Here is a checklist to review with your team and/or outsourced providers:
1. Firewall logging is enabled and archived
a. How long are firewall logs maintained?
b. Please provide the logs in an exported format (csv, txt, etc.) for a 24 hour period beginning at 12:00AM on (pick the earliest date in accordance with your log retention policy).
2. Firewall logs contain the desired details.
a. Does the report contain top source/destination IP addresses?
b. Does the report contain top protocol details such as HTTP, HTTPS, SMTP, etc.?
c. Does the report contain volume related data such as the amount of traffic associated with IP addresses or protocols?
3. Firewalls are being patched.
a. How often are firewalls updated?
b. Please provide a list of our firewalls and their software version level and associated release date.

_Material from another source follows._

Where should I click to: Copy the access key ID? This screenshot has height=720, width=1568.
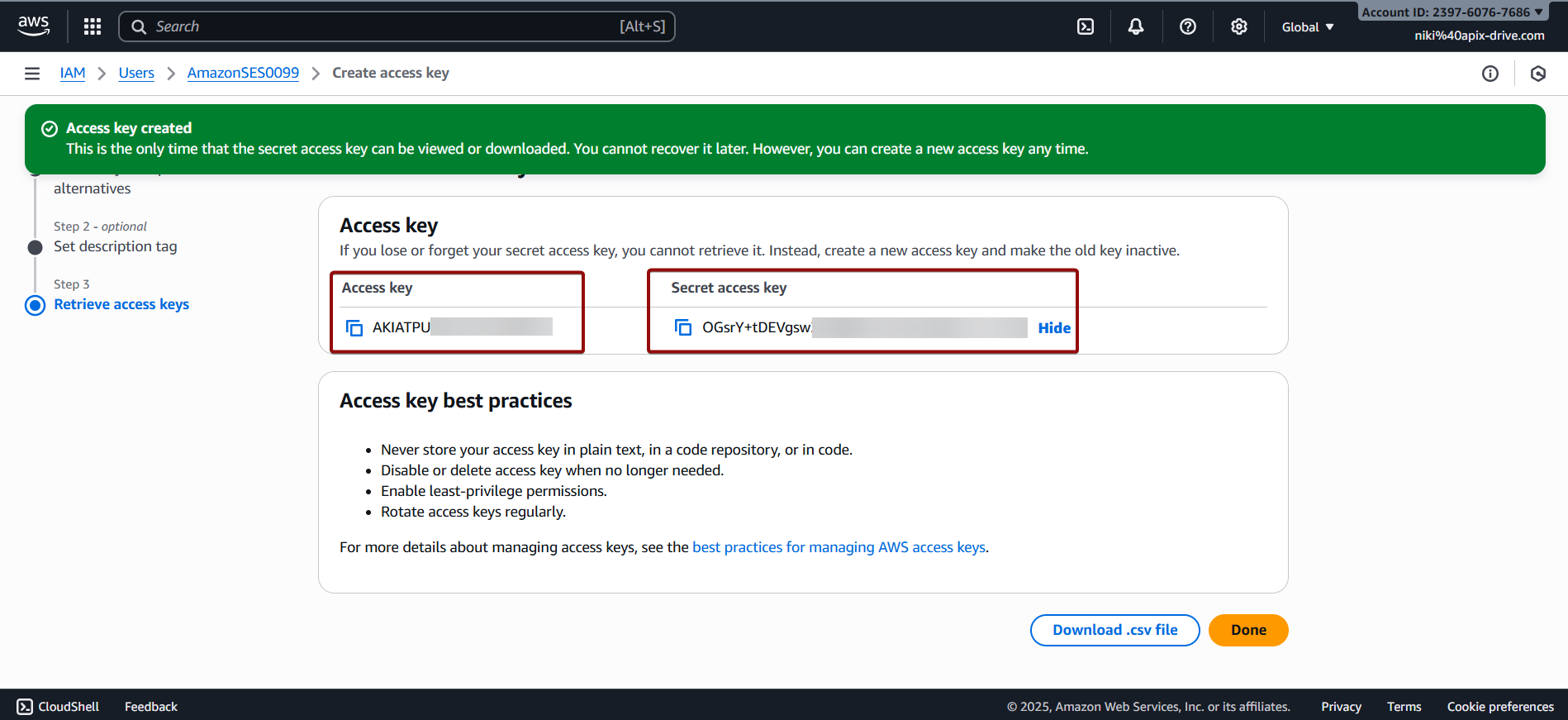click(354, 328)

4. Public access to our systems is restricted.
a. What systems are accessible by the public (any IP address)?
b. Is access to these systems still required?
5. High-risk systems are deployed within a DMZ.
a. What does each DMZ host have access to?
b. Is access to these systems required?
6. Our firewall restricts outbound access.
a. What ports and protocols (services) are allowed outbound by the firewall to any destination?
b. Are all of these services required?
7. We don’t require a high availability firewall solution.
a. What critical services do you rely on the Internet for on a recurring basis?
b. How quickly could we restore services in the event of a firewall failure?
8. Our firewalls aren’t that old.
a. Are there any end-of-life (EoL) or end-of-sale (EoS) announcements for our appliance?
b. Is the manufacturer keeping pace with security vulnerabilities as they are announced?
9. We are safer using firewalls from multiple vendors.
a. What are the written upgrade procedures for each of our firewall platforms?
b. Who is certified on each of our firewall platforms?
10. We have a firewall so we are safe.
a. Besides our firewall, what else do we have deployed to defend against malicious activity?
b. Do we have good detective and corrective controls in place in addition to our preventative controls?